A redação da PEC ainda anistia dívidas dos partidos e concede um REFIS (refinanciamento fiscal) especial para suas dívidas tributárias, que só podem ser na modalidade previdenciária.
Na sistemática interseccionalidade m 2022, por exemplo, as mulheres conquistaram 18% das cadeiras na Câmara dos Deputados, embora sejam 51,5% da população, segundo dados do Censo daquele ano. Na mesma eleição, negros e pardos conquistaram 26% dos espaços da Câmara; mas são 55,5% da população, de acordo com a pesquisa do IBGE.

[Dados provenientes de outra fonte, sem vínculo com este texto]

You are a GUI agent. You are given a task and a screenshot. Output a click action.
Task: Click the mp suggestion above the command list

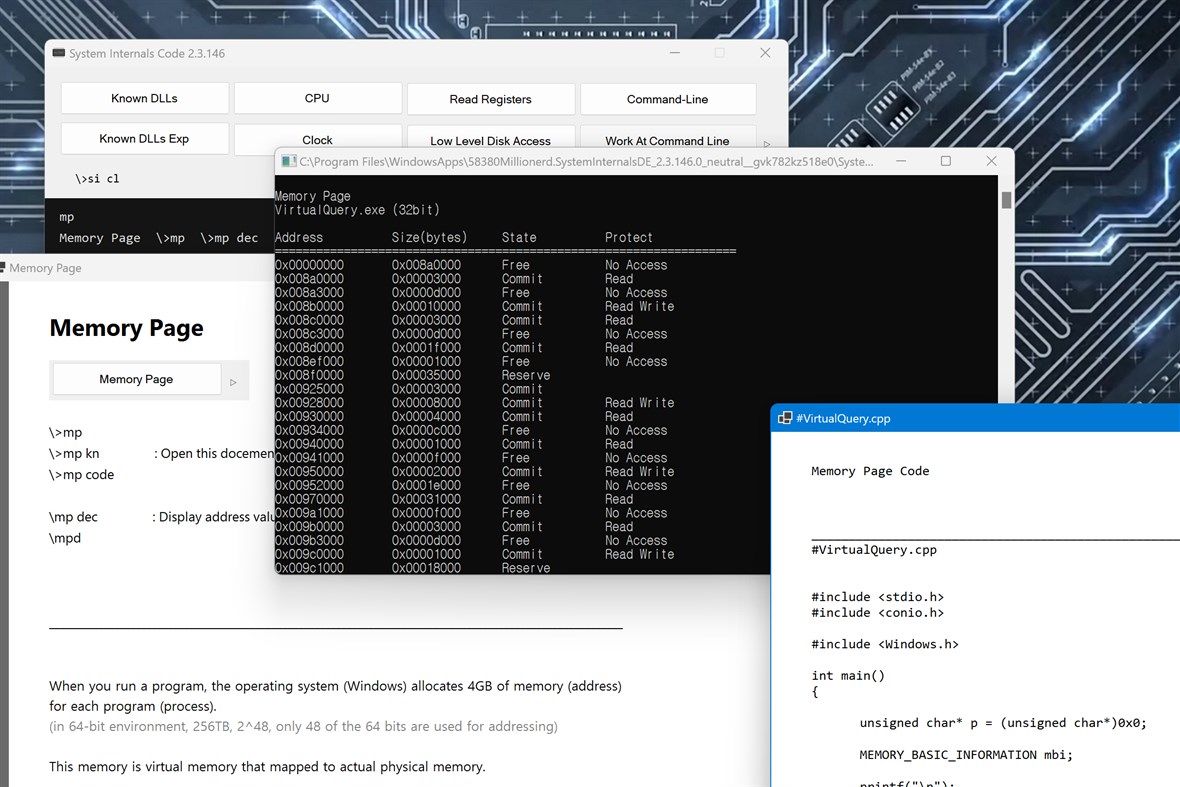(66, 216)
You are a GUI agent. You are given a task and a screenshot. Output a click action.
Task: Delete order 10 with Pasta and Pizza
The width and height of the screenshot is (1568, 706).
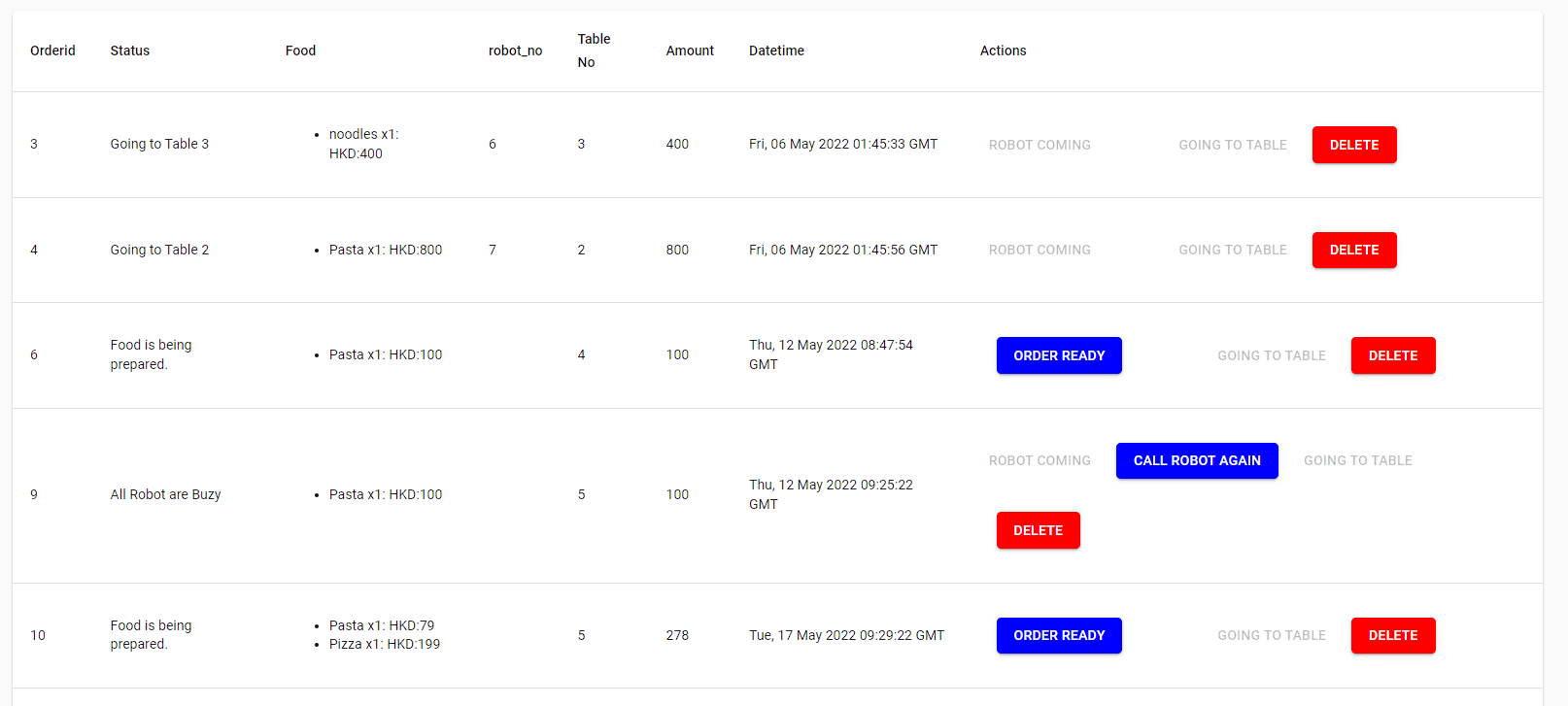point(1393,635)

Óbvio que a questão moral seria a primeira crítica. É um retrocesso para a participação feminina e a diversidade racial no Congresso de esmagadora maioria masculina e branca.
Já por outro lado, ficamos ainda com mais pesar sobre a negativa dos parlamentares em agirem com a decência que se espera dos representantes do povo. Eles modificam a Constituição em benefício próprio, maculando a democracia.
Muitas perguntas surgem dessa questão.
- Esse perdão se aplica às eleições de 2024 se for aprovada mesmo posterior ao pleito?
- Os partidos podem se negar a cumprir as Resoluções TSE de fevereiro de 2024 logo agora enquanto vigentes mas na iminência que a PEC será aprovada para anistia-los?
- Há retroatividade nesse caso, as eleições podem ter suas normas modificadas no curso da realização das eleições?
- Os parlamentares invadem e comprometem a atuação da Justiça Eleitoral ao anistiar penas impostas conforme regras vigentes a época do pleito?
São perguntas desafiadoras para os profissionais do direito.
Respostas:
- Princípio da anualidade da lei eleitoral
A regra vigente na Constituição diz que precisaria de um ano antes do pleito a aprovação de regras que modifiquem as eleições. Esse princípio está expresso no artigo 16 da Constituição de 1988, para o qual “A lei que alterar o processo eleitoral entrará em vigor na data de sua publicação, não se aplicando à eleição que ocorra até um ano da data de sua vigência”.
Assim, considero que não deveria ser aplicada nas eleições de 2024 na pior das hipóteses.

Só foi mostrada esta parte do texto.